UTIG RESEARCH PROJECTS ARCHIVE

Principal Investigators: Robert B. Scott and Don P. Chambers

Funding Agency: NSF OCE, Award #0326515
Funding start date: October 1, 2003
Funding end date: September 30, 2006 (Estimated)

Abstract
The goal of the study is to use observational data to determine the role of mixed layer horizontal advection in generating sea surface temperature (SST) anomalies from monthly to interannual timescales. The primary concern is in quantifying the advection of the climatological SST gradient by geostrophic current anomalies, and the resulting SST anomaly (SSTA) signal in the climatological mixed-layer. This signal is of interest to the question of whether SST anomalies are predictable months or more in advance. There is also strong evidence that it can be measured with current observational data. A secondary goal will be to quantify the role of the mean geostrophic currents in advecting the SSTA. The region of study will be all ice-free, deep-water from about 65S to 5S and 5N to 65N. The spatial scales investigated, for the primary goal, will range from a few degrees latitude and longitude to ocean basin scale (though the advective heat flux will be resolved to a few 10s of kilometers, as explained below). For the secondary goal the advective heat flux resolution in many regions will be limited to scales larger than hundreds of kilometers due to data limitations. The spatial patterns and fraction of SSTA variance generated by mixed-layer, geostrophic advection will be determined.
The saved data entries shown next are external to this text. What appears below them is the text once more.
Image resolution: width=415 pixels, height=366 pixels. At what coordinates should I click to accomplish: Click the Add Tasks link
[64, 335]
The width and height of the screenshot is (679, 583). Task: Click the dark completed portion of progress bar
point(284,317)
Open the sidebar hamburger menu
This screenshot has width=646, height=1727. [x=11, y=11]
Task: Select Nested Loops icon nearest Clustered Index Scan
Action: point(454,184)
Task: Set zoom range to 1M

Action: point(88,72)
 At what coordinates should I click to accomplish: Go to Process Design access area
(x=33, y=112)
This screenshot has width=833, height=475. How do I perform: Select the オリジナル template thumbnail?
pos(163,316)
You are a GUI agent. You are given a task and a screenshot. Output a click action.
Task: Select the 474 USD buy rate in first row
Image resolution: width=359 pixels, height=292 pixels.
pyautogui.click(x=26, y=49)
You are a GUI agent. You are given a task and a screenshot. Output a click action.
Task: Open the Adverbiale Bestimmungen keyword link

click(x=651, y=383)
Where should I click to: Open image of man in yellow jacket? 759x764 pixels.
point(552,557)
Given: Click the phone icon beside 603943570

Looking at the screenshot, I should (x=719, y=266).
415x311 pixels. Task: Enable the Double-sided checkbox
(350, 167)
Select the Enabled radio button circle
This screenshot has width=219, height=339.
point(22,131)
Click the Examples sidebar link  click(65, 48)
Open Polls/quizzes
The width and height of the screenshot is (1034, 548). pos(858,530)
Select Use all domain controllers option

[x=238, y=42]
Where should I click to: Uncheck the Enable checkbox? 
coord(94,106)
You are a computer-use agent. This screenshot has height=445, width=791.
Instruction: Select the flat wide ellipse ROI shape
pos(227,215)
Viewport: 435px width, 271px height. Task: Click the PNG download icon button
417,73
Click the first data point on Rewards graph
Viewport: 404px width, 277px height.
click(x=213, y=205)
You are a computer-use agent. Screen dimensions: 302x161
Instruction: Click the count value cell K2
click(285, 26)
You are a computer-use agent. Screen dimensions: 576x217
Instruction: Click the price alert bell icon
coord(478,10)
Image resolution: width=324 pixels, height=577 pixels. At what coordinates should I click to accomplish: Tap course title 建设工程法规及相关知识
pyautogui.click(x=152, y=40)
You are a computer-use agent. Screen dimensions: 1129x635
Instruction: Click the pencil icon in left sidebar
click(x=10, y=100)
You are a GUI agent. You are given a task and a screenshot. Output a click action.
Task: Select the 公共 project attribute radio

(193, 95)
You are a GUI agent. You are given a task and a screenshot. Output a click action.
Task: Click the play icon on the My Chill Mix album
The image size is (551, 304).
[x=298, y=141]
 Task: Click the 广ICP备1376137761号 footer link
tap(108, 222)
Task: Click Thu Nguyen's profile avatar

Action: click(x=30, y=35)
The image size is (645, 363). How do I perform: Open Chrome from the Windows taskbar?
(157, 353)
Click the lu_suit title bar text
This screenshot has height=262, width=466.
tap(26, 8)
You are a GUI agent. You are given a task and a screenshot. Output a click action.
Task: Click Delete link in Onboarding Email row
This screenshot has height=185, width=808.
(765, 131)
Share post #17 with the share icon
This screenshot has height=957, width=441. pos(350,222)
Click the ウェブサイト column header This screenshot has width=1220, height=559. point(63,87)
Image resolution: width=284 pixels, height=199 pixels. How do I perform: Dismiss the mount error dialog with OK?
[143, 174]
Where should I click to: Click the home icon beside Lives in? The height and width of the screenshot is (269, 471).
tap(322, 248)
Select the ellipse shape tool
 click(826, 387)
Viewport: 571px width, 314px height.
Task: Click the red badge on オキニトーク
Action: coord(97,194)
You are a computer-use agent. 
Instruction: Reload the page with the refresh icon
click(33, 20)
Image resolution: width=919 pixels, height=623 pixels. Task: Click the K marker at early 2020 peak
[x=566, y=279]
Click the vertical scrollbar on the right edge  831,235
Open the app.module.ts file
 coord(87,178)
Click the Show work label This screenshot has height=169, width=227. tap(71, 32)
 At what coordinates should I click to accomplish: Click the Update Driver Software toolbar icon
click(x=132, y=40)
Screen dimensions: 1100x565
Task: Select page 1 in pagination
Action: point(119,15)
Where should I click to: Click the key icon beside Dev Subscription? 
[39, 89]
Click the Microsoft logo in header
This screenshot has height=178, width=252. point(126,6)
Unprecedented spatial resolution for advective heat fluxes: estimates of advection will be based upon the advective heat flux into grid cells outlined by the satellite ground tracks of the T/P mission, hereafter the diamond grid cells. This allows for the estimation of the surface geostrophic current with the along track sea surface height anomaly (SSHA) data obtained from the T/P mission (data available from October 1992) and its follow on program, Jason-1 (data available from January 2002). Compared to previous studies using gridded altimeter data, this method avoids the necessity of spatial interpolation inherent in the gridding. For the primary goal involving current anomalies advecting climatological SST this allows for about an order of magnitude improvement in spatial resolution. (An interpolation in time, of up to 5 days, is unavoidable. A quantitative assessment of both interpolation error and altimeter error is provided herein.) Different SST products will be evaluated, including the nominally 9 km resolution climatological SST obtained from the NASA/NOAA AVHRR Oceans Pathfinder SST dataset. The advection term will be time integrated to obtain the advective contribution to the SSTA at each diamond grid cell. A misleading picture of the relative importance of the SSTA forcing terms can arise by comparing the relative magnitude or variance of the forcing terms. This occurs because of the widely different decorrelation times of the various forcing terms, and is explained in theory in a recent article by the authors, and verified by their heat budget analysis of the Kuroshio Extension area. Time integrating a forcing term allows for direct evaluation of its contribution to the signal variance. Finally, the SSTA generated by advection at each diamond grid cell will be analyzed in novel ways, revealing different aspects of the advection term. First it will be projected onto the leading empirical orthogonal functions (EOFs) of SSTA. This allows one to quantify the fraction of variance attributed to advection on an EOF by EOF basis. An EOF analysis of the advection generated SST anomaly will also be performed to reveal the dominant spatial patterns. Finally the dependence upon temporal and spatial scale will be assessed.

Broader Impacts: The results will be useful for either providing definitive support of the null hypothesis that anomalous advection of the climatological SST gradient is not important in generating SSTA on seasonal to interannual timescales, or providing a more rigorous assessment of advection generated SST. Low spatial resolution results on the role of mean currents will also be obtained. Together these results will be crucial for guiding future research on the variability and predictability of the World Ocean SSTA and the climate that it influences.